Sempra claims it supports climate goals, but currently lobbies for policies that promote natural gas and against policies that promote climate solutions. The company has disclosed that it has plans to grow its natural gas footprint, acknowledging that "this activity will significantly increase [the] company's emissions ...".1 In recent years, Sempra has received widespread negative press and scrutiny over its effort to block climate-related policy in California, including a recommended financial penalty for hundreds of millions of dollars.2 Such controversy and risk exposure merits further attention.

Moreover, Sempra's disclosures do not enable investors to understand how its specific lobbying and advocacy activities, especially in support of natural gas use, do or do not align with global efforts to transition to net-zero greenhouse gas (GHG) emissions by 2050 or earlier. Additionally, current disclosures do not enable investors to adequately understand how Sempra mitigates growing risks in instances of apparent misalignment.
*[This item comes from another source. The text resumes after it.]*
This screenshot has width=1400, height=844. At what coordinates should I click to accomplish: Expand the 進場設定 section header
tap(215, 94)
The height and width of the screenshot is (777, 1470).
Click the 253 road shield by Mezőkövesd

Continued misalignment of Sempra's lobbying with state and federal climate policies increases both regulatory and reputational risk, which may ultimately impact financial performance. Given the scrutiny Sempra's lobbying is already under, this risk may continue to grow.

In short, we believe Sempra is using direct and indirect lobbying that misaligns with its stated climate goals. This lobbying may result in slowed decarbonization efforts and may lock in carbon-emitting infrastructure for decades beyond the timeline necessary to achieve climate stabilization as outlined in the Paris Agreement's goals.

Bottom line: Calvert believes that every company in which we invest, as a matter of necessary risk oversight and effective corporate governance, must disclose climate-related risk exposures and align its lobbying and political spending activities with the net-zero transition.